When using backtested results in prospectuses or any other advertising material, it is important to highlight any differences between data used to produce the backtested presentation and the reference asset underlying any security or other instrument. For example, if a structured note is linked to an index that has three components, such as an equity index, US Treasury bills and a cash element, such as the secured overnight financing rate ("SOFR"), the backtested results of that index should simply be the result of applying the index methodology to past historical results of those three components. If, for any reason, the backtesting is applied to something other than those three hypothetical components, that should be disclosed. In this example, because SOFR did not exist prior to April 2018, if the backtested results covered a period prior to that time, there should be an explanation of what replaced historical SOFR results prior to April 2018 and why it did so.
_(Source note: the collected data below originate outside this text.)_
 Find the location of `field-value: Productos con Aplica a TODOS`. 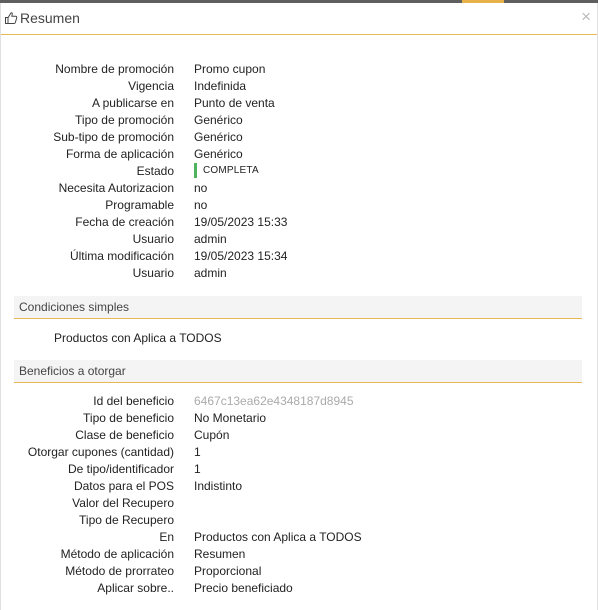

field-value: Productos con Aplica a TODOS is located at coordinates (278, 537).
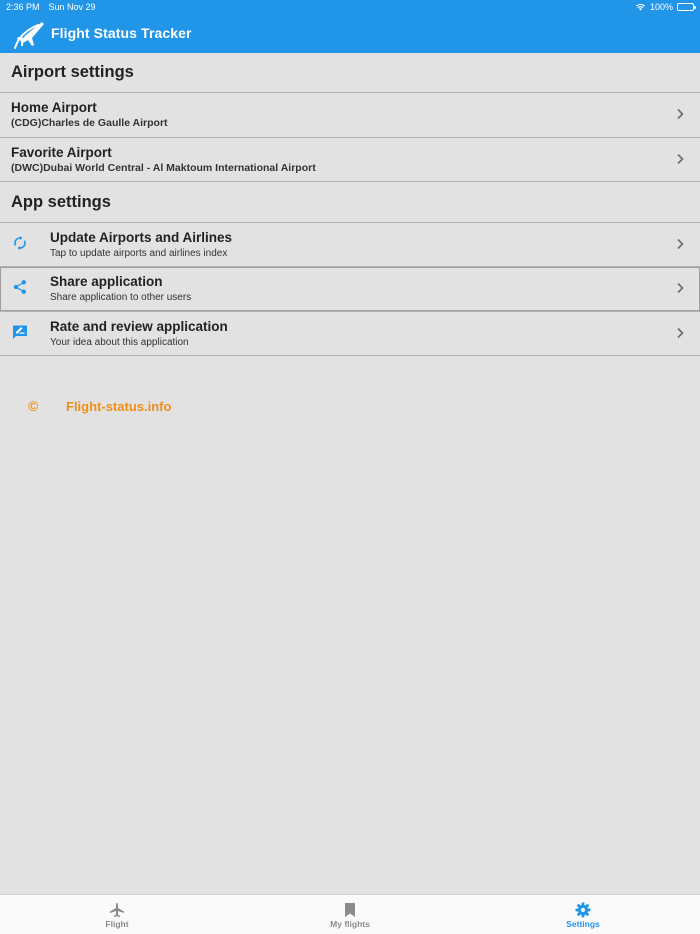 The image size is (700, 934). I want to click on airplane-icon, so click(117, 910).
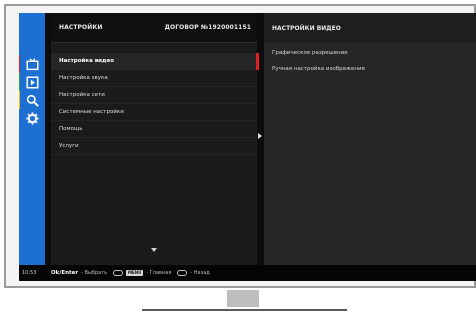 This screenshot has width=476, height=312. What do you see at coordinates (154, 130) in the screenshot?
I see `menu-item-help: Помощь` at bounding box center [154, 130].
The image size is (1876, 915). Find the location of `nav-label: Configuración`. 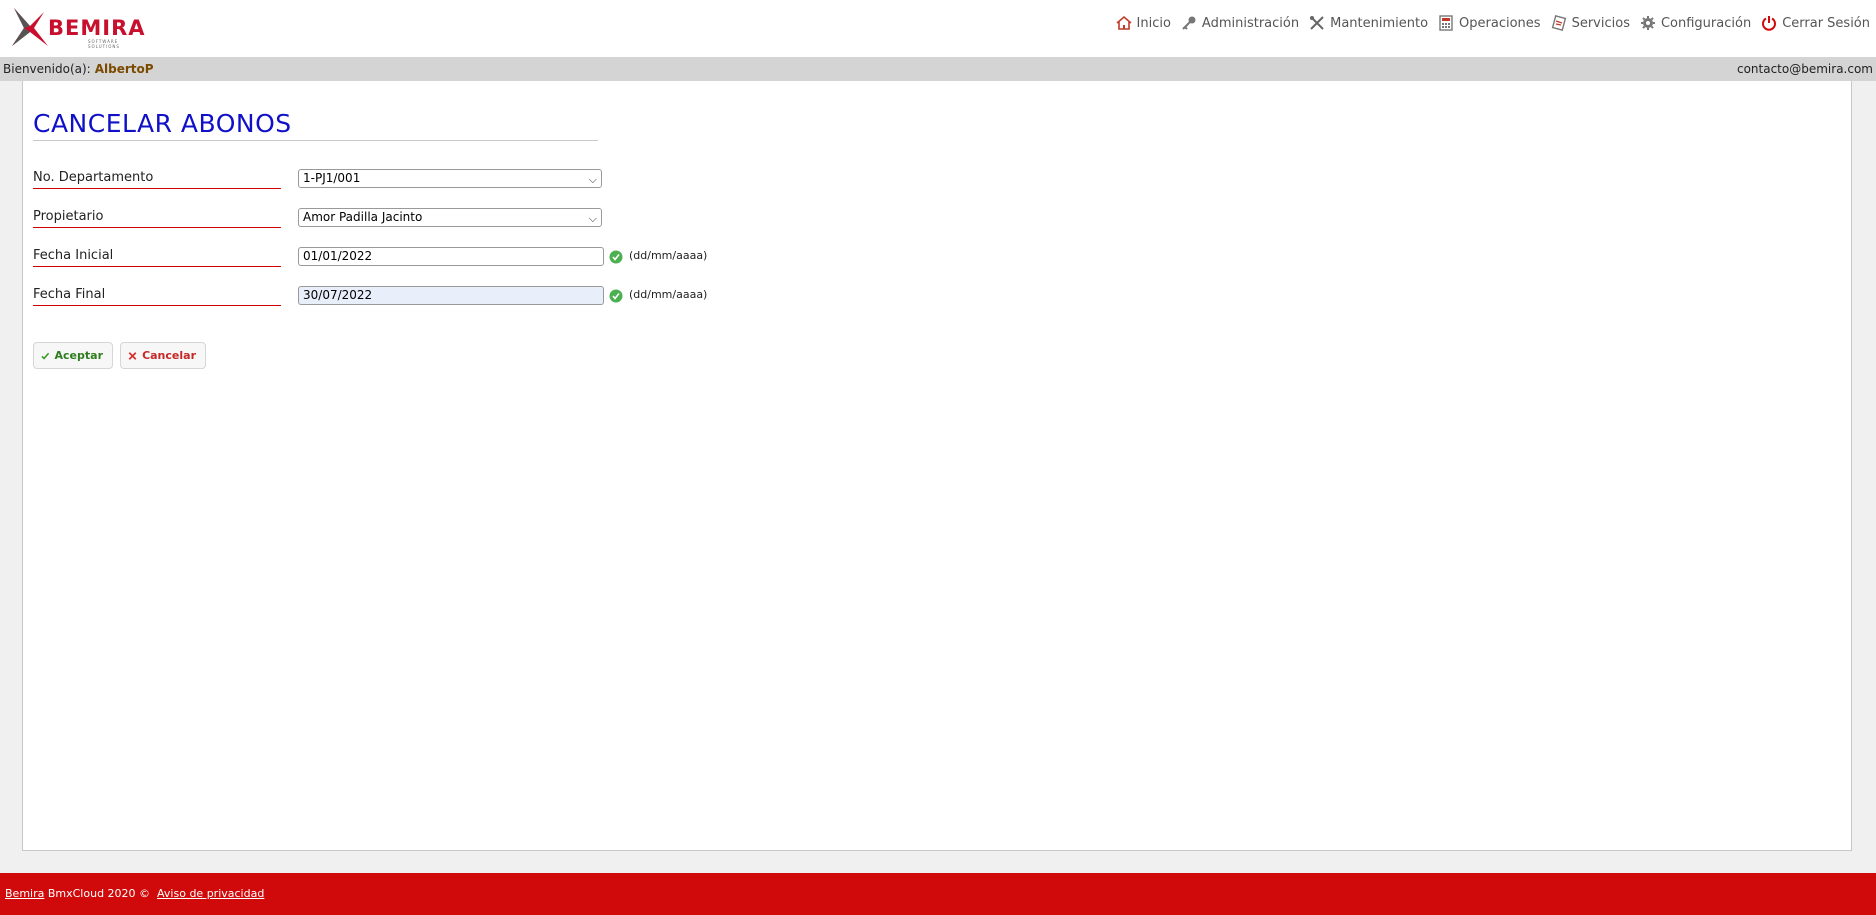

In an SEC cease and desist order against a registered investment adviser (the "RIA"), the failure to follow these practices resulted in violations of the Investment Advisers Act of 1940 (the "Advisers Act").1

The RIA produced advertisements for its proprietary algorithmic trading strategy (the "Strategy"). The advertisements included hypothetical, backtested performance of the Strategy. However, there were undisclosed differences between the funds used to produce the backtested information and the funds used in actual clients' portfolios using the Strategy. The backtested Strategy relied on different securities when constructing a model portfolio, and a small number of the funds used in the backtest were not adequately correlated with the securities they replaced in the live Strategy.

According to the SEC, the RIA failed to adopt and implement policies and procedures reasonably designed to prevent the distribution of false or misleading advertisements. This failure was a violation of Section 206(4) of the Advisers Act.2

Footnotes

1 The cease and desist order is available at: https://www.sec.gov/litigation/admin/2022/ia-5945.pdf.

2 Section 206(4) of the Advisers Act reads, in part: "It shall be unlawful for any investment adviser... to engage in any act, practice, or course of business which is fraudulent, deceptive, or manipulative."